The history of Appleton begins in the early 1820s in Ireland and Scotland where thousands of underemployed and landless families decided to make a new life for themselves in the New World. Many of these families had no money to pay for the expensive voyage across the Atlantic and no supplies to begin their lives in the new country.

At the same time, the British government had two major concerns to be dealt with. Firstly, the government was looking to increase the population of Upper Canada in order to protect the land from the Americans to the South. This defensive strategy was in response to American aggressions during the War of 1812. Secondly, the government was looking to find jobs for the underemployed and unemployed of England, Scotland and Ireland. With the conclusion of the Napoleonic Wars the British textile industries were suffering from a decline in orders. Thousands of textile workers were unemployed and the British government feared social upheavals like the ones that had taken place in France.
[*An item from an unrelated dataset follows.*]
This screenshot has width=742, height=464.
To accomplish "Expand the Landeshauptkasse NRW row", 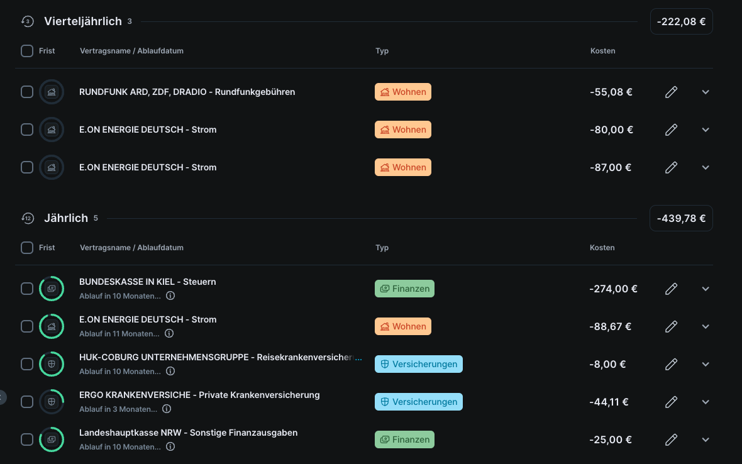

The desires of the underemployed to improve their lives and the concerns of the British government came to together as a movement to help citizens emigrate to Upper and Lower Canada. The British government encouraged the formation of emigration societs which helped fund the ocean passage to Quebec for large groups of settlers. Upon landing the British government then provided land grants and supplies. There were also emigrants who paid their own passage to Ramsay Township.


Map of Ramsay Township, Lanark County
Ramsay Township, Ontario, Canada

McGill University, Rare Books Collection


In Ramsay Township much of the early population came to the area with the help of the Lanark Society Settlers. This migration was predominately Scottish, with a large group arriving in Ramsay in 1820 and 1821. The group landed in Quebec City and travelled by steamboat to Montreal then by flat bottom boat to Prescott. At Prescott the group then travelled by foot to Perth where they received their land grants. From Perth the group then continued on foot through the bush to claim their lots across Lanark County. Each family or man over twenty-one was given one hundred acres of land and supplies.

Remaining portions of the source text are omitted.